(Stored data)
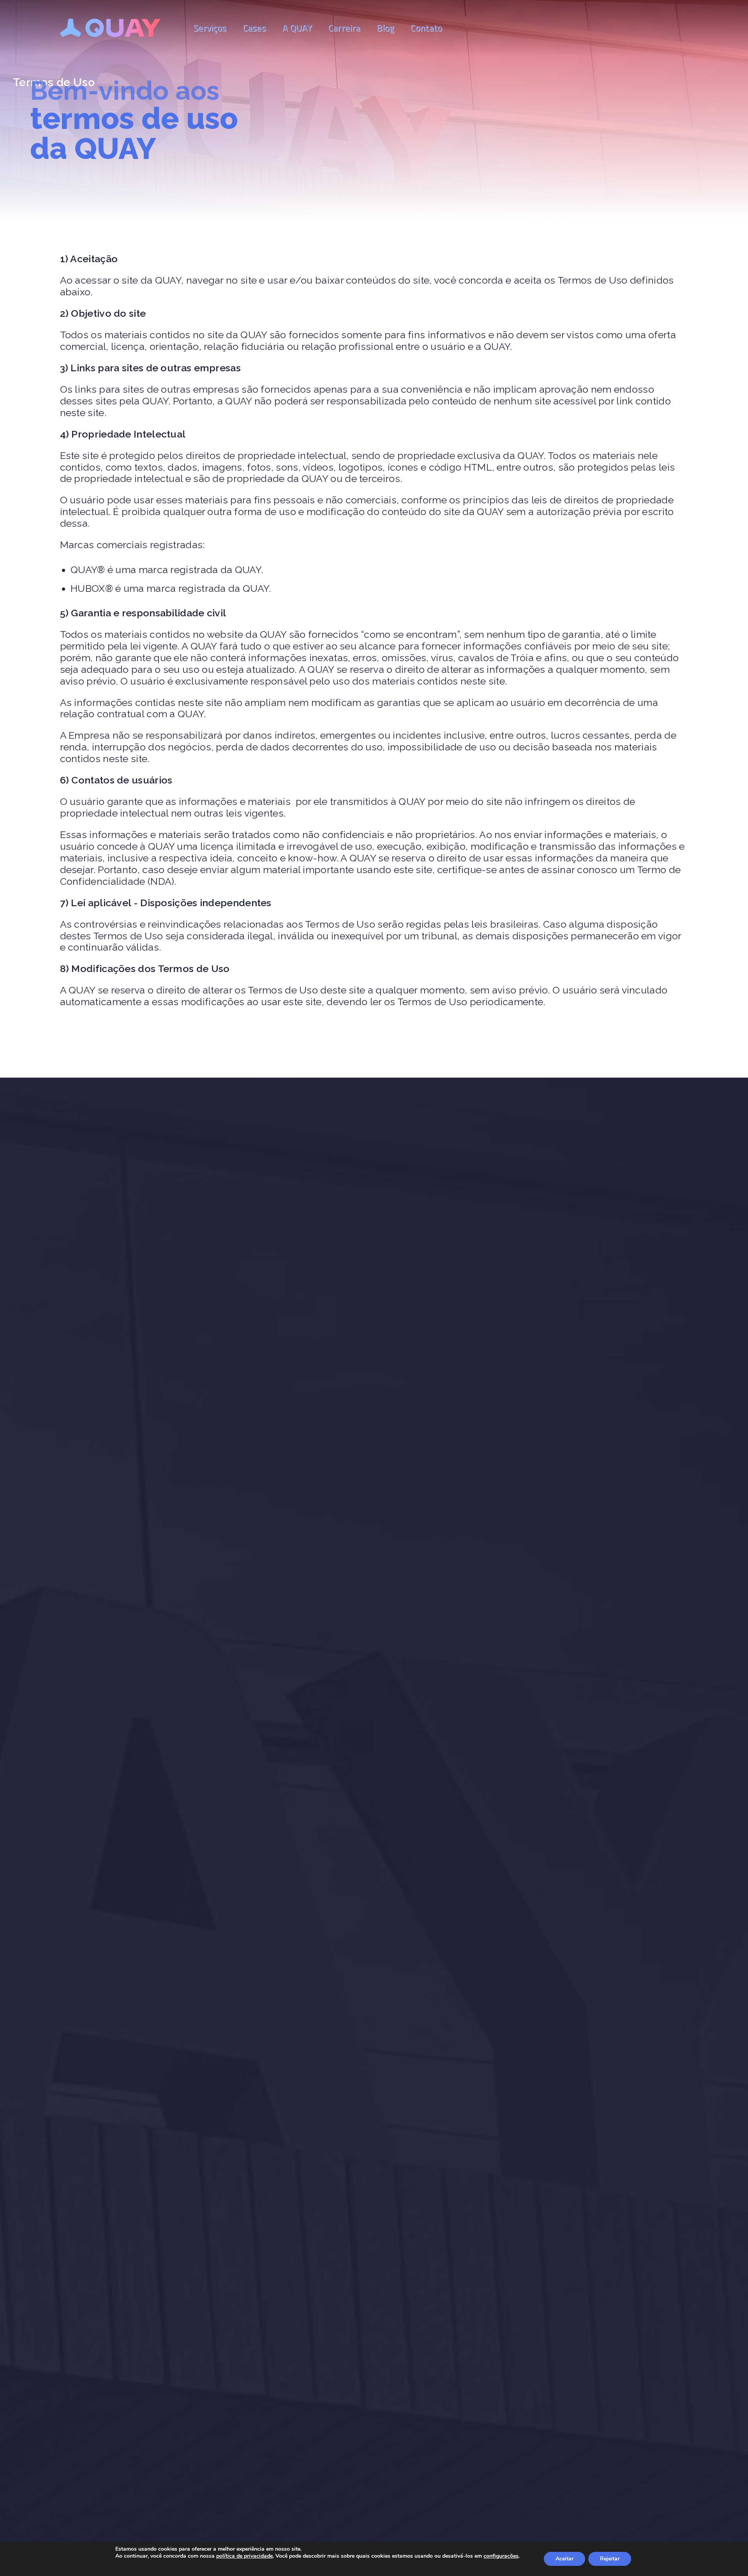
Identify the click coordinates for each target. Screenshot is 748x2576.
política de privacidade (244, 2556)
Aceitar (564, 2558)
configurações (501, 2556)
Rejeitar (609, 2558)
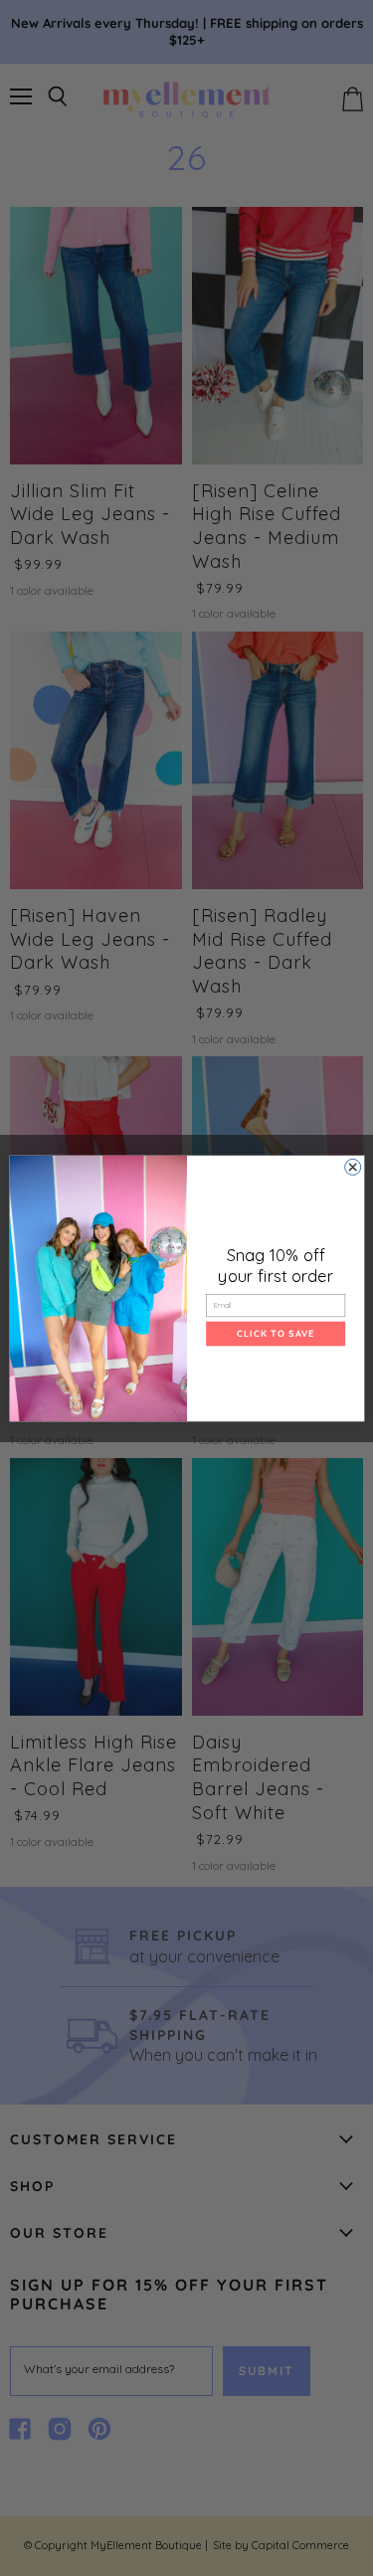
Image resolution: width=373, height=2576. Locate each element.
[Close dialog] (352, 1167)
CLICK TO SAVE (275, 1332)
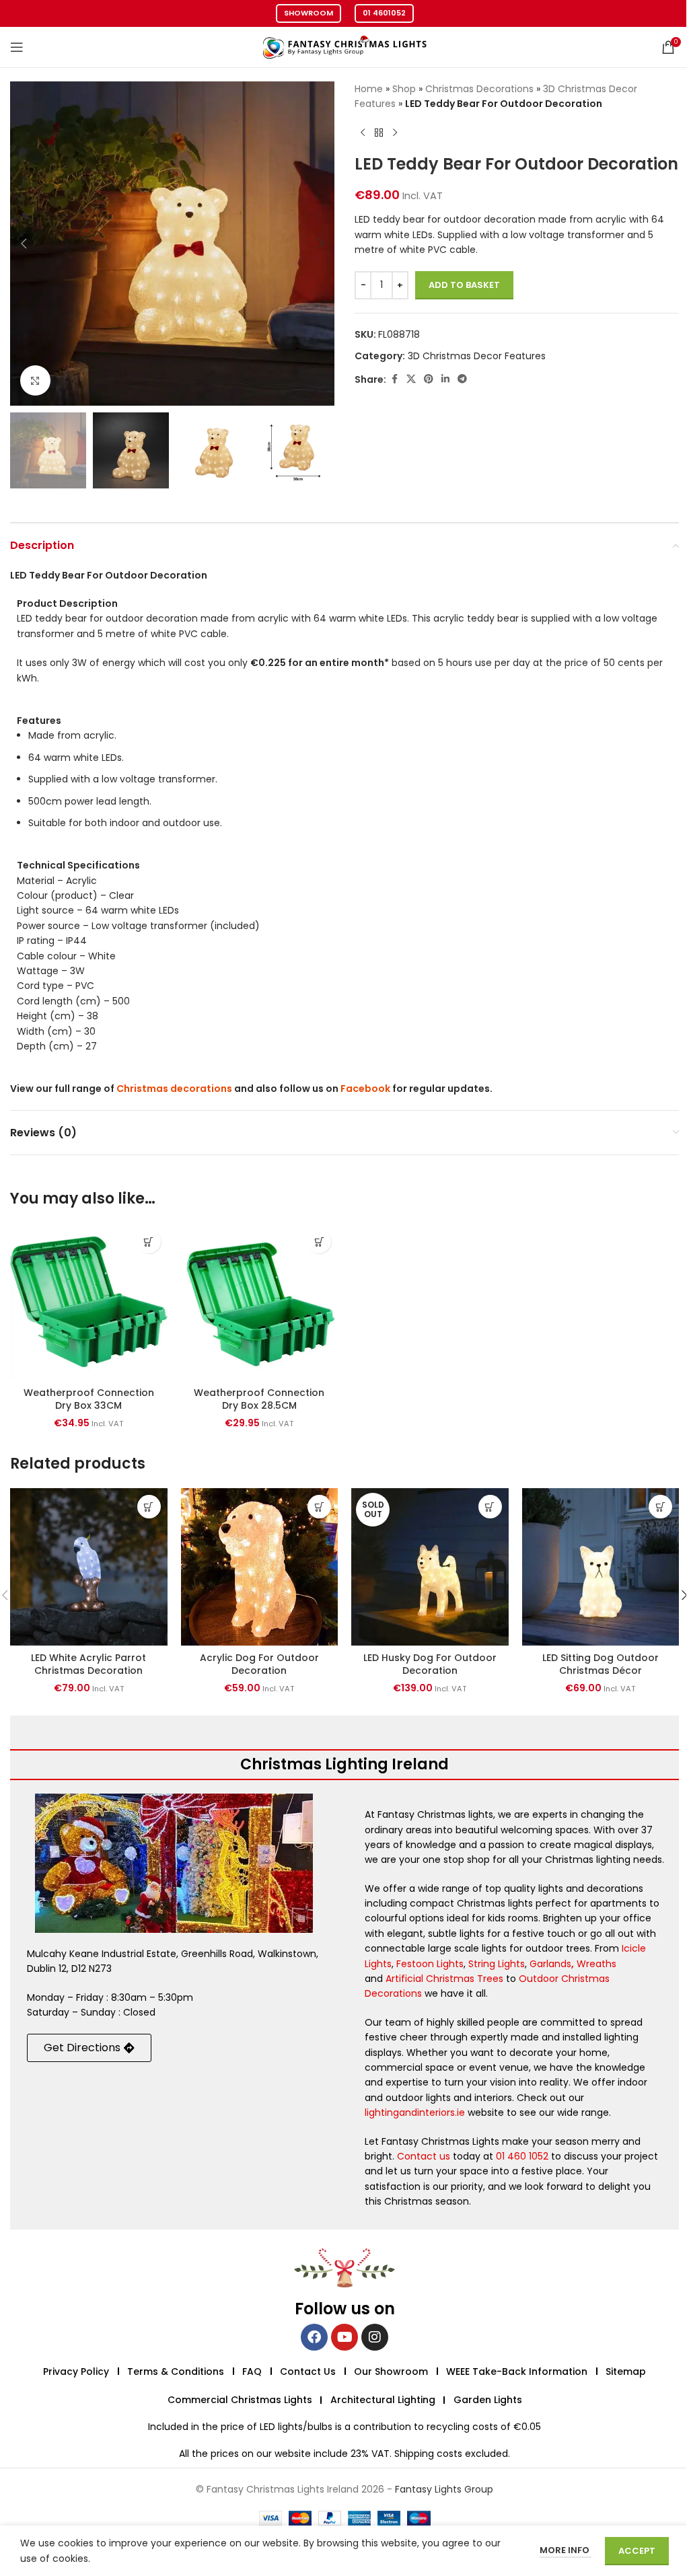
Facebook (365, 1088)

- _Your objective_:
The expected answer is a copy of every line in the entries that holds the word "each".

- _Response to this task_:
Identify the click coordinates for each target. Screenshot is 748x2576.
Image resolution: width=373, height=2576. Locate each element.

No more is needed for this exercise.